Passados 170 anos da decepção experimentada pelos mileritas, a Igreja Adventista do Sétimo Dia é a mais destacada ramificação do antigo movimento. Enquanto outros grupos mileritas se extinguiram ou se tornaram irrelevantes, os adventistas alcançaram o globo com a mensagem do breve retorno de Cristo. A incessante busca pela revelação divina e pela correta compreensão da Palavra de Deus transformou uma aparente derrota em vitória. Porém, os triunfos dos pioneiros não podem degenerar-se em ufanismo triunfalista. A fidelidade às revelações divinas é o firme alicerce para aqueles que aguardam o encontro com Cristo. Referindo-se à mensagem sobre o santuário celestial, Ellen G. White afirmou: “Não devemos desviar-nos da plataforma da verdade em que fomos estabelecidos.”

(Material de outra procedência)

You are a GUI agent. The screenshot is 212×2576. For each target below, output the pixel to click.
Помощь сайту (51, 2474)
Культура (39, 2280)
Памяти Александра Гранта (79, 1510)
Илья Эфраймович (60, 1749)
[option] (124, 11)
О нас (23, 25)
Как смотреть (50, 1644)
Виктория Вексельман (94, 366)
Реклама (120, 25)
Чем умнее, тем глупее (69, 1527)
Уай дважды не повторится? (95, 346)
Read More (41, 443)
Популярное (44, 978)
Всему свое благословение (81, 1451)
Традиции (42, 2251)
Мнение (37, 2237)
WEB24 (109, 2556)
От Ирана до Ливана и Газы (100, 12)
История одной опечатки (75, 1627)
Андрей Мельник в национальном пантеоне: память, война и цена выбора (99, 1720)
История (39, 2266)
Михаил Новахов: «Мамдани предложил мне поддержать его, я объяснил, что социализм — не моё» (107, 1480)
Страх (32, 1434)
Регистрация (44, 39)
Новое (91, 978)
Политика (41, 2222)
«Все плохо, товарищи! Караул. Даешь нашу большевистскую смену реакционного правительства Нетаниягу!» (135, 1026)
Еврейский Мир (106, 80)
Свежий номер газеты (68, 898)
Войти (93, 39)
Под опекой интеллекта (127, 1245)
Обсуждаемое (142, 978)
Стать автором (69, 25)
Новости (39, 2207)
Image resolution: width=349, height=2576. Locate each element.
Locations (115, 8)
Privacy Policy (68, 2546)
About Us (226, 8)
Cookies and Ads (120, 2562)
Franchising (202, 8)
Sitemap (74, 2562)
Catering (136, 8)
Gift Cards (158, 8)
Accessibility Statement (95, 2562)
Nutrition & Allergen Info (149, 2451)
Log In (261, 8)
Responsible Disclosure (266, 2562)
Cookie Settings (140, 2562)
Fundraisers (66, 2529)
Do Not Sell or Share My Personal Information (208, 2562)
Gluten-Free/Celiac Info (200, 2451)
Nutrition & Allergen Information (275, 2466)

Entenda como se chegou à data de 22 de outubro de 1844
Grande parte dos esforços de Guilherme Miller e seus seguidores foi dedicada a desvendar o significado da passagem de Daniel 8:14: “Até duas mil e trezentas tardes e manhãs e o santuário será purificado.” Veja a seguir alguns passos que ligam a profecia de Daniel à data anunciada pelos mileritas e atualmente aceita pelos adventistas do sétimo dia:
- Usando o princípio de interpretação profética dia-ano (Nm 14:34; Ez 4:4-7), é possível concluir que a profecia trata de um longo período de 2.300 anos.
- Para descobrir o tempo de seu cumprimento, é necessário encontrar a data que teria dado início à contagem profética. Conectando a passagem de Daniel 9:24-25 ao texto encontrado em 8:14, identifica-se a ordem para restaurar e edificar Jerusalém, após o cativeiro babilônico, como o evento inaugural da profecia.
- Em Esdras 7:7-9 encontra-se a referência temporal à ordem do rei persa Atarxerxes para a reconstrução de Jerusalém. Assim, com ajuda da história é possível identificar o ano 457 como o início da profecia.
- O cumprimento da profecia das 70 semanas proféticas, ou 490 anos (Dn 9:24), a primeira parte da grande profecia dos 2.300 anos, se deu com a morte de Cristo no ano 27, na metade da última semana profética (Dn 9:27).
- Selada com a morte de Cristo no calvário, a profecia das 2.300 tardes e manhãs teve cumprimento em 1844, com o início do Dia da Expiação escatológico.
- A data de 22 de outubro foi proposta com base no Dia da Expiação realizado no 10º do 7º mês do calendário judaico (Lv 16:29-30).